Linux virtualization list
 help / color / mirror / Atom feed
* Re: remove function pointer casts and constify function tables
       [not found]               ` <20170526150839.GA4593@fieldses.org>
@ 2017-05-26 15:09                 ` bfields
       [not found]                 ` <20170526150956.GB4593@fieldses.org>
  1 sibling, 0 replies; 9+ messages in thread
From: bfields @ 2017-05-26 15:09 UTC (permalink / raw)
  To: Michael S. Tsirkin
  Cc: linux-nfs@vger.kernel.org, virtualization,
	anna.schumaker@netapp.com, Trond Myklebust,
	jlayton@poochiereds.net, hch

Probably should have cc'd virtualization@lists.linux-foundation.org too.

• _SET TASK 1_: Duplicate the stretch of the message from "Linux virtualization list" through "cc'd virtualization@lists.linux-foundation.org too.".
The message and the rows come from unrelated sources.

[Dataset records]
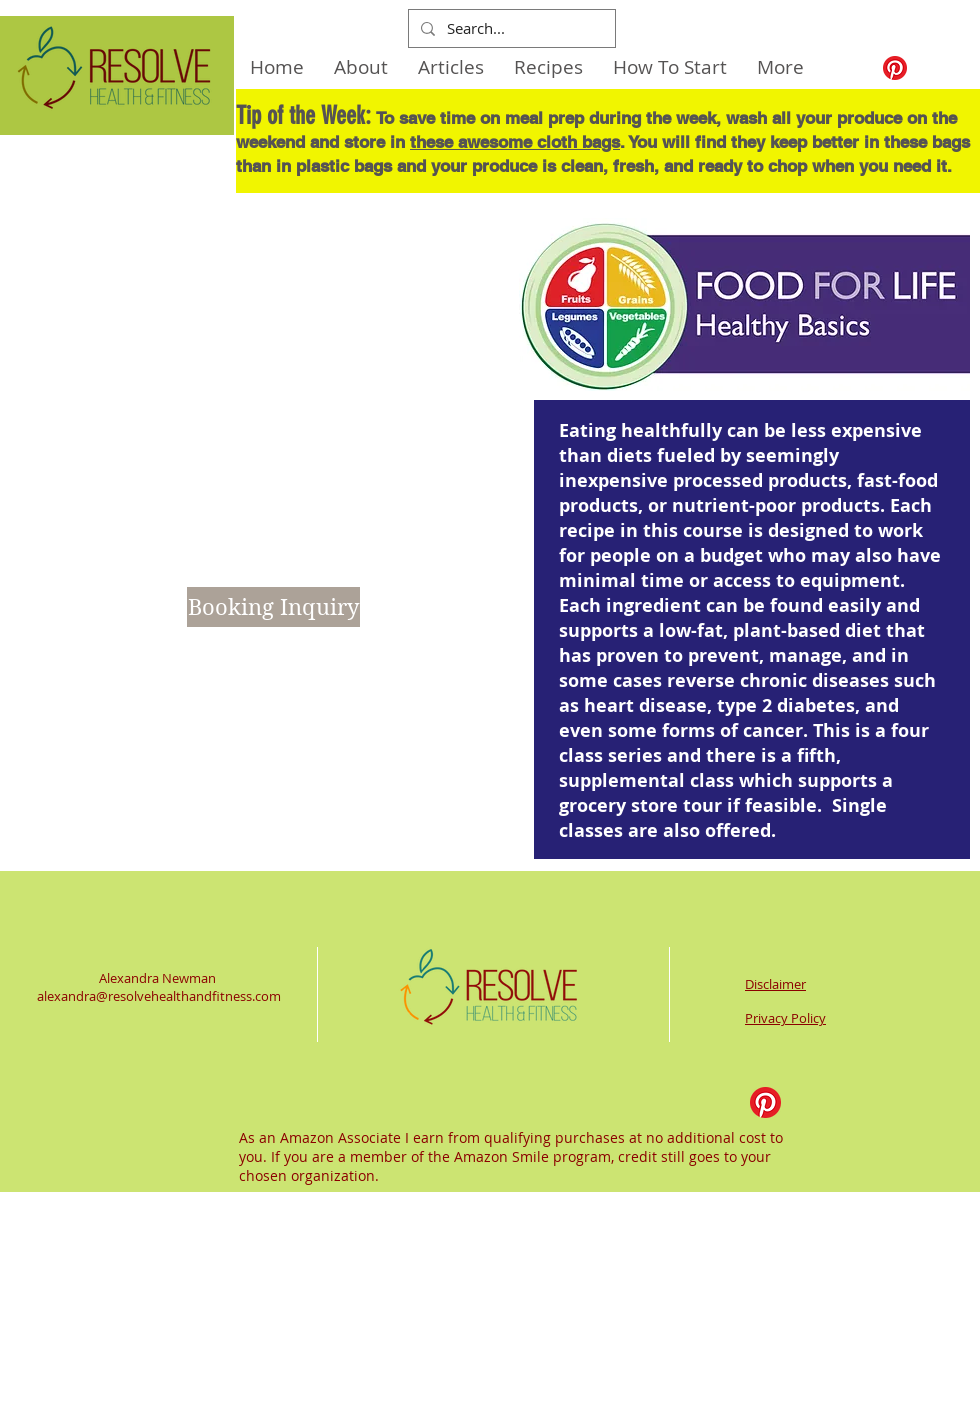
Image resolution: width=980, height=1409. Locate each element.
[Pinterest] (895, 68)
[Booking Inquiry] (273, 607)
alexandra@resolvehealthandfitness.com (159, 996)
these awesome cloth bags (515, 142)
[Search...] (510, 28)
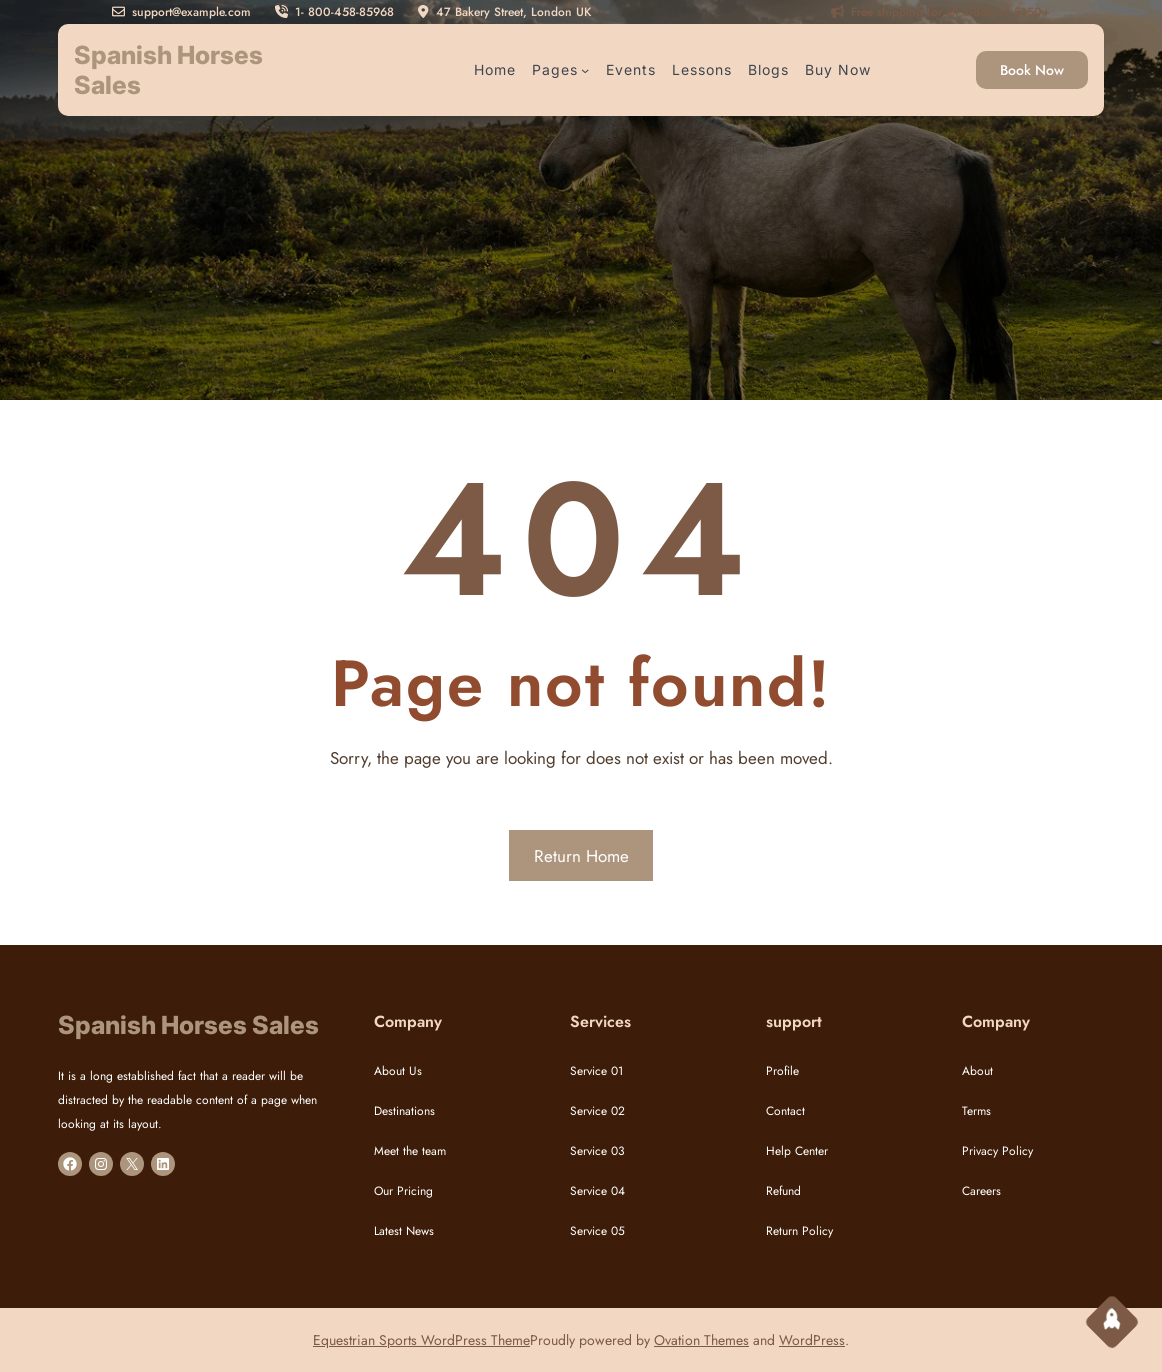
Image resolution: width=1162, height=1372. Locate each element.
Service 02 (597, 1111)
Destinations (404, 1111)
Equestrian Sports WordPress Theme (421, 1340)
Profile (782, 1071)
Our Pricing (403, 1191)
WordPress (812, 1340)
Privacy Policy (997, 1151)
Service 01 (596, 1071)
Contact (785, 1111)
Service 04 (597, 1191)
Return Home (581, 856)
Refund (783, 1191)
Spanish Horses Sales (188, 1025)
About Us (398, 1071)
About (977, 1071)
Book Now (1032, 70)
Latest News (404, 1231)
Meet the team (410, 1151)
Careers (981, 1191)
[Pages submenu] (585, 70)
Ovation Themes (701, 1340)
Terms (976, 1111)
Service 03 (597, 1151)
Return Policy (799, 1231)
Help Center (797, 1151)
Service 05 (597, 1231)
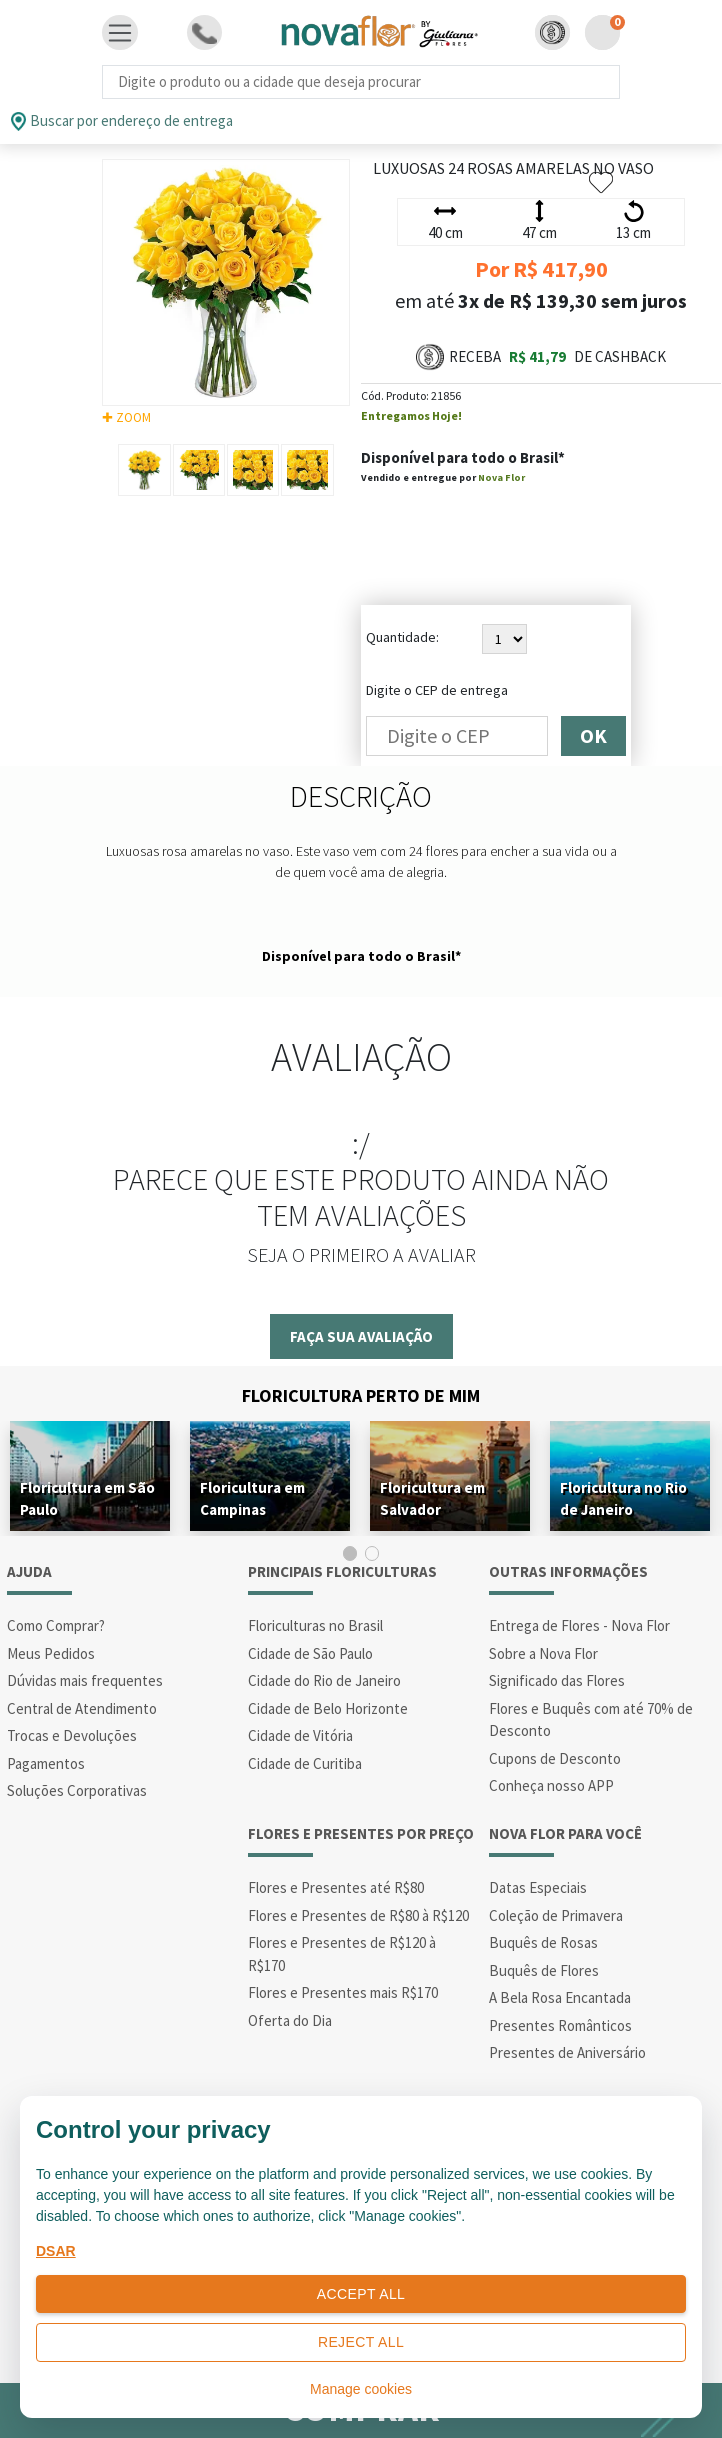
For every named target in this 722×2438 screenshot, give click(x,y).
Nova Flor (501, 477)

• _SET TASK 2_: Please lay out the stretch of the rows from the line containing "Image resolution: width=1162, height=1372." through the line containing "Terms (976, 1111)" as a Markdown table with the columns No. and Entry, numbering each line and leaving out blank ones.

• _ANSWER 1_:
Linux virtualization list
 help / color / mirror / Atom feed
* Re: remove function pointer casts and constify function tables
       [not found]               ` <20170526150839.GA4593@fieldses.org>
@ 2017-05-26 15:09                 ` bfields
       [not found]                 ` <20170526150956.GB4593@fieldses.org>
  1 sibling, 0 replies; 9+ messages in thread
From: bfields @ 2017-05-26 15:09 UTC (permalink / raw)
  To: Michael S. Tsirkin
  Cc: linux-nfs@vger.kernel.org, virtualization,
	anna.schumaker@netapp.com, Trond Myklebust,
	jlayton@poochiereds.net, hch

Probably should have cc'd virtualization@lists.linux-foundation.org too.

• _ANSWER 2_:
| No. | Entry |
|---|---|
| 1 | Image resolution: width=1162, height=1372. Locate each element. |
| 2 | Service 02 (597, 1111) |
| 3 | Destinations (404, 1111) |
| 4 | Equestrian Sports WordPress Theme (421, 1340) |
| 5 | Profile (782, 1071) |
| 6 | Our Pricing (403, 1191) |
| 7 | WordPress (812, 1340) |
| 8 | Privacy Policy (997, 1151) |
| 9 | Service 01 (596, 1071) |
| 10 | Contact (785, 1111) |
| 11 | Service 04 (597, 1191) |
| 12 | Return Home (581, 856) |
| 13 | Refund (783, 1191) |
| 14 | Spanish Horses Sales (188, 1025) |
| 15 | About Us (398, 1071) |
| 16 | About (977, 1071) |
| 17 | Book Now (1032, 70) |
| 18 | Latest News (404, 1231) |
| 19 | Meet the team (410, 1151) |
| 20 | Careers (981, 1191) |
| 21 | [Pages submenu] (585, 70) |
| 22 | Ovation Themes (701, 1340) |
| 23 | Terms (976, 1111) |